While slack- jawed journalist Henry Yates (Classic Rock, The Blues magazine) documented blues-rock guitarist Walter Trout’s monumental tales of mischief, the man who made his bones as guitarist in John Mayall’s Bluesbreakers was dying of liver disease. At the time of writing, Walter has received a liver transplant and the prognosis is good, which somehow makes his story of superhuman survival even more enthralling.
It’s all here… from birth to new album The Blues Came Callin’. His horrific childhood is related in such harrowing detail that Yates recalls Walter broke down during that particular interview. Thankfully the raw stuff is tempered with amusing anecdotes (dodging the Vietnam draft by ingesting LSD and refusing to wash for a fortnight) and moments of triumph: quitting the naughty substances in the late 80s and building an enviable live reputation.

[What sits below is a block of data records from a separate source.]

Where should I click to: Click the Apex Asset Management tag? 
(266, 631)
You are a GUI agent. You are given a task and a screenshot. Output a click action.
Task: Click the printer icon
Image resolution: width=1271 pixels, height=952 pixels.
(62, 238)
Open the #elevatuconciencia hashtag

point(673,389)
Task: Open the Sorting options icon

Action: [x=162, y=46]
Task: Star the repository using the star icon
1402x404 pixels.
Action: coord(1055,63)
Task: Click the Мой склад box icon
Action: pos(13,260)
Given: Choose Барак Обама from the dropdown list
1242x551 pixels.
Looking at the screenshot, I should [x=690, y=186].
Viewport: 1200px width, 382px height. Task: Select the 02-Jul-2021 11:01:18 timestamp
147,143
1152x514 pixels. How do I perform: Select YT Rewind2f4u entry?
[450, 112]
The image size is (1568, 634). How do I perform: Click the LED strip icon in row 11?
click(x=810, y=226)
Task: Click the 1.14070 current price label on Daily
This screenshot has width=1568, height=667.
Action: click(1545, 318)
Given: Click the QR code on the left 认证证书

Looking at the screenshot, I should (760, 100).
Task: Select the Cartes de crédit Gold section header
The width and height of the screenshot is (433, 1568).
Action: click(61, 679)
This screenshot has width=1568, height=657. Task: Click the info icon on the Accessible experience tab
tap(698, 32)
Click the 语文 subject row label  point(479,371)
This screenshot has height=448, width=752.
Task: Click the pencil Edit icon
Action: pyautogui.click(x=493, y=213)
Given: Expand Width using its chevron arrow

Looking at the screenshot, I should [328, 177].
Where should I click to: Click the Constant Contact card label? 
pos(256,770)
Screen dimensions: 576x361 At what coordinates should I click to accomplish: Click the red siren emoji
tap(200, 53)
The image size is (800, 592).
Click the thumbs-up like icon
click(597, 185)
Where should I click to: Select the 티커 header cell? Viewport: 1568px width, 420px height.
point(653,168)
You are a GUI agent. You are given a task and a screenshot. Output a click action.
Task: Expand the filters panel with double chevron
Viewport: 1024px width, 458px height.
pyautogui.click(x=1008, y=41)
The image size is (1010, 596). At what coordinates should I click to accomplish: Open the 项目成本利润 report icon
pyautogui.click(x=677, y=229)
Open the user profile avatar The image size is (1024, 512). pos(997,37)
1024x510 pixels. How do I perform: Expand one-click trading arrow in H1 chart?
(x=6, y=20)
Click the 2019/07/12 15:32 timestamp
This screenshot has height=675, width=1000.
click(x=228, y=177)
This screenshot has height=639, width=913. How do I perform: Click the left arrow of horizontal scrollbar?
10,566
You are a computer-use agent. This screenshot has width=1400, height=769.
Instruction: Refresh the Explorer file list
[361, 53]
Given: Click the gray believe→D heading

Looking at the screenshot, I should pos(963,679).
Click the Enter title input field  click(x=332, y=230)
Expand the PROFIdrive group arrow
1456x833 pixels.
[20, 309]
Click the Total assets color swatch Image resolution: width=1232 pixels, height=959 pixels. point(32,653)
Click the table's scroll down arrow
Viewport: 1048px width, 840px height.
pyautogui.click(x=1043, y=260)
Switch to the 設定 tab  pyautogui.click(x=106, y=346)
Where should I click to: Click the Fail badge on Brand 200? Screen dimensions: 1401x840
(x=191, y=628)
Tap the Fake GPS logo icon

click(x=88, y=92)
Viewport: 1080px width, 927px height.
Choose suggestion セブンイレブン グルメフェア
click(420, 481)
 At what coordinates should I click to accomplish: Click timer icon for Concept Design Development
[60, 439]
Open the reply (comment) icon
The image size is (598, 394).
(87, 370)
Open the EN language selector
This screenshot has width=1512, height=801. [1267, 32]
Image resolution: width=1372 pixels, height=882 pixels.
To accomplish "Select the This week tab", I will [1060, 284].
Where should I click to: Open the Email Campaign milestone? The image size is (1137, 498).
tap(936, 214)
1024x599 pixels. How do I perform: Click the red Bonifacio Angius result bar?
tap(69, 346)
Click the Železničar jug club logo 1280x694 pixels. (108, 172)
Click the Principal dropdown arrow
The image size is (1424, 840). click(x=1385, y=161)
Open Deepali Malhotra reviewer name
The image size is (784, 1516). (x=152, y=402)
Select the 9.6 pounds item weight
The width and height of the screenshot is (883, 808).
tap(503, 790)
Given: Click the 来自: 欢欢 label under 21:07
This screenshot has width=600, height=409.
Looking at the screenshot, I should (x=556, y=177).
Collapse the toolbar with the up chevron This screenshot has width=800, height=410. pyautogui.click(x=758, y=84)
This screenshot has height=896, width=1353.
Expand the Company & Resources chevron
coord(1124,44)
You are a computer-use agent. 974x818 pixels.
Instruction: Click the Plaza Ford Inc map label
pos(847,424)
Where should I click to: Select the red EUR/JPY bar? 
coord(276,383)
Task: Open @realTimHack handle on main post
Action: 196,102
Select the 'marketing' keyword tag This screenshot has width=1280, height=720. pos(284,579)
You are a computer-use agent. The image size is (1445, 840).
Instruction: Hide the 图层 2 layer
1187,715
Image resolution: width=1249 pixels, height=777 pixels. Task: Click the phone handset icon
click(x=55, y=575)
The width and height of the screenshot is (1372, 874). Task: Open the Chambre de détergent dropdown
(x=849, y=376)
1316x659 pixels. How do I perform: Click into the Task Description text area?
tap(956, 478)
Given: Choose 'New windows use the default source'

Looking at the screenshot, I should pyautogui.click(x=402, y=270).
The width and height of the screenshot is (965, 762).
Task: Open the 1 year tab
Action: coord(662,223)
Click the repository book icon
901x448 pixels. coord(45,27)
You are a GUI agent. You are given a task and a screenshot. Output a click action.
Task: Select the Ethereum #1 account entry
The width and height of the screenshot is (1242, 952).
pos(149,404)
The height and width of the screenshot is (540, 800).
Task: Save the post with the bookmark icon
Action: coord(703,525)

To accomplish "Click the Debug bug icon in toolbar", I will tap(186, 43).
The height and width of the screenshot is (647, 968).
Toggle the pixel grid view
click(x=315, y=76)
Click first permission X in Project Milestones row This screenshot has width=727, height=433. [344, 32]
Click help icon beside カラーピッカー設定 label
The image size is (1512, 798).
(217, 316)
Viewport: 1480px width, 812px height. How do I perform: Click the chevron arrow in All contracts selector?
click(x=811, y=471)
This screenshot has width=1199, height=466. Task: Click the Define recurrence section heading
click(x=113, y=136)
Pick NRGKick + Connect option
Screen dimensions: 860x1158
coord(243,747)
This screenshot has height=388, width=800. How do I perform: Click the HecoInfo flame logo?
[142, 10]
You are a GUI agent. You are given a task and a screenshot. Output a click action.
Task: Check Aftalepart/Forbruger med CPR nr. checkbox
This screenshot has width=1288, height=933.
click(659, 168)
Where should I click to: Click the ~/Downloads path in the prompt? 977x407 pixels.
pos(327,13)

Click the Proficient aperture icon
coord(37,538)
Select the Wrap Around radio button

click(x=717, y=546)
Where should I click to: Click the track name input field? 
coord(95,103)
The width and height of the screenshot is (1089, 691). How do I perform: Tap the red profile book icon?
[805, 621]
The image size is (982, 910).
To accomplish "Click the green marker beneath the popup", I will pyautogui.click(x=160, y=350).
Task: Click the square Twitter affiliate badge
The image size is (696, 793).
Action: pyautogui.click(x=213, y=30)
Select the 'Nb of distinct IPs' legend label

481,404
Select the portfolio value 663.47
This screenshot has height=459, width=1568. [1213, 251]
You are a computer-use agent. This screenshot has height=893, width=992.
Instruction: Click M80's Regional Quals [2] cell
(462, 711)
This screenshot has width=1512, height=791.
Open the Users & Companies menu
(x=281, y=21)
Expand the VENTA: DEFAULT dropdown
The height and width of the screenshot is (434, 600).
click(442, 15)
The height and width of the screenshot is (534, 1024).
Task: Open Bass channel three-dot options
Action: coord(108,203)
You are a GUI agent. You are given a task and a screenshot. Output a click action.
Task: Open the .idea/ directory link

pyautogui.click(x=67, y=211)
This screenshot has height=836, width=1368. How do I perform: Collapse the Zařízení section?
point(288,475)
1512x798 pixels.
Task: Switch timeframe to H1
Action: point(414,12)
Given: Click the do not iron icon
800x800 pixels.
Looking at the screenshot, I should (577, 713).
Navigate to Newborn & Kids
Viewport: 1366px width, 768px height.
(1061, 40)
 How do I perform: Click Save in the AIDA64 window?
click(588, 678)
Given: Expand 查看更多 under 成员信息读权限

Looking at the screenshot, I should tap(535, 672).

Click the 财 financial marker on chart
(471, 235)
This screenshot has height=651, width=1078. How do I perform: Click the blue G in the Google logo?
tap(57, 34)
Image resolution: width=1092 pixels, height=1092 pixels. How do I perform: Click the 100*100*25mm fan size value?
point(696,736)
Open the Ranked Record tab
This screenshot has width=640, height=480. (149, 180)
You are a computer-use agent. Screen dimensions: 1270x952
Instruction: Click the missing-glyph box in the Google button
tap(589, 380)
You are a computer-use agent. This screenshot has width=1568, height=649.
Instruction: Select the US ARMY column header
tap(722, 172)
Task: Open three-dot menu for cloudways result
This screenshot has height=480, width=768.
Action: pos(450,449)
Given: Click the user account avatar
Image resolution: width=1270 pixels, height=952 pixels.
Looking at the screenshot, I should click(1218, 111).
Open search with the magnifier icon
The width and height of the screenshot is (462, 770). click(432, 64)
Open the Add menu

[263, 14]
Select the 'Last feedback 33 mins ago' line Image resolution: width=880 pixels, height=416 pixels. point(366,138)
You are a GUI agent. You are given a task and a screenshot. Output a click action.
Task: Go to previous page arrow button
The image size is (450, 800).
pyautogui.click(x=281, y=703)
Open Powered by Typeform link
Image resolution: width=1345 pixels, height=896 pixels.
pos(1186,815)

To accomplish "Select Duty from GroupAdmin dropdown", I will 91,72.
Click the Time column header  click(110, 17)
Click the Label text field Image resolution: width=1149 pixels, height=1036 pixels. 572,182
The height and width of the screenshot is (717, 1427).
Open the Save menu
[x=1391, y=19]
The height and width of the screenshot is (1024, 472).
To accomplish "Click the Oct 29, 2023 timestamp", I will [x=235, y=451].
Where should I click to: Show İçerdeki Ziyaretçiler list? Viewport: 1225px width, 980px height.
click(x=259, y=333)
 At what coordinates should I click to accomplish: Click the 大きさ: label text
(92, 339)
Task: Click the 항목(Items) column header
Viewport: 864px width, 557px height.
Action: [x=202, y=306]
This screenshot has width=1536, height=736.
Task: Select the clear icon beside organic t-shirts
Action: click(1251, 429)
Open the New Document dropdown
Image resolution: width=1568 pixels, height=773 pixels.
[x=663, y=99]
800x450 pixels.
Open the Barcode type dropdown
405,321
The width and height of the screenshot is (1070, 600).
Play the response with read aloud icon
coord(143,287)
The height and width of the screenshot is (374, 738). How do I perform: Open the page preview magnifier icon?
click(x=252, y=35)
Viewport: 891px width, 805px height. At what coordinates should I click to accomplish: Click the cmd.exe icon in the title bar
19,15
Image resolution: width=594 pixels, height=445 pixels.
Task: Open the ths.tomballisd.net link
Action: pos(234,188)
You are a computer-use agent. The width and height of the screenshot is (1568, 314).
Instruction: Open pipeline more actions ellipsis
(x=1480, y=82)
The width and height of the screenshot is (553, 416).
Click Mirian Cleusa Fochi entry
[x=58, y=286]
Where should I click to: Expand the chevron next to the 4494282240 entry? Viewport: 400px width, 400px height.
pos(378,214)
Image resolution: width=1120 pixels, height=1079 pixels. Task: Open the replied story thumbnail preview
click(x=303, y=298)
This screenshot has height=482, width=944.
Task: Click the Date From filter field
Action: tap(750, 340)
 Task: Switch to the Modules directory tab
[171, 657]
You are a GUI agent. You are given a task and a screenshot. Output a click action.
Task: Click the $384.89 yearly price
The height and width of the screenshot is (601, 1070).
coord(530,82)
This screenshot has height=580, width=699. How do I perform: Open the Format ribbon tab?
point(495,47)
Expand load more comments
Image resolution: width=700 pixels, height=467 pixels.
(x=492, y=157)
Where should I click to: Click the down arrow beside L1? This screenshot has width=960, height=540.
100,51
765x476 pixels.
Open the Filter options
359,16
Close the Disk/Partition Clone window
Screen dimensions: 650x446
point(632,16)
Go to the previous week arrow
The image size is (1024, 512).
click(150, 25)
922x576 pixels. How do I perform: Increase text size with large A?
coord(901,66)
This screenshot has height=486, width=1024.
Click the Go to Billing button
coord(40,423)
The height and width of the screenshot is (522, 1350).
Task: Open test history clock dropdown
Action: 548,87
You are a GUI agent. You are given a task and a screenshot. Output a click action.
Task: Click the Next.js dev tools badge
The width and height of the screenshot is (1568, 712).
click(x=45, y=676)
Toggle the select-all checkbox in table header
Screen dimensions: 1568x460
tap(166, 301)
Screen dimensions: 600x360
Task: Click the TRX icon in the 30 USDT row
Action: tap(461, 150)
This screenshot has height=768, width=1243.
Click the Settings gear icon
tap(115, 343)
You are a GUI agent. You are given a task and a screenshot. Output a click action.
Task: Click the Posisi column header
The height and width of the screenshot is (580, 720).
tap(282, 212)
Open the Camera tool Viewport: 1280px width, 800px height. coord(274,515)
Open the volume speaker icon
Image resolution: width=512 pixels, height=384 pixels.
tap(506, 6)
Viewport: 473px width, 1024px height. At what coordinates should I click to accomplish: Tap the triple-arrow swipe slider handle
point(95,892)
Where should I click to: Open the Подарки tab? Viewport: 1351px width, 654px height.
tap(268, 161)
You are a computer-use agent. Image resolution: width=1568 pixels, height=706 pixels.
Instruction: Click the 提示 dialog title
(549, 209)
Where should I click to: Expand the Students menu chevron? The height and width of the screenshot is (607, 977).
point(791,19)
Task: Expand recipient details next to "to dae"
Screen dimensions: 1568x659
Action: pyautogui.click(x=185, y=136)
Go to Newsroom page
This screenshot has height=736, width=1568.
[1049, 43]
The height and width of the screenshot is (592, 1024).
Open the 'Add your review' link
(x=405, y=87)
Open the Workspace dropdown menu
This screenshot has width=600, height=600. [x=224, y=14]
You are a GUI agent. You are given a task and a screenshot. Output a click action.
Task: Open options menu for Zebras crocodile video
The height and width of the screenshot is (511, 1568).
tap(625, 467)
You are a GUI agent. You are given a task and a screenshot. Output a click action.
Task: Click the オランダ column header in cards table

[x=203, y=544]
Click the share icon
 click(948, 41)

“Walter has lived the kind of swashbuckling, death-dicing, hell-and-back existence that beggars belief,” offers Yates. No kidding. Few, with the notable exception of Keef, have taken the rock’n’rock lifestyle so literally and lived to tell the tale… with so much honesty. You’ll laugh, you’ll cry, you might even hurl (the Chateau Hibiscus anecdote should take care of that). Just be grateful that none of the stuff documented in this excellent book happened to you.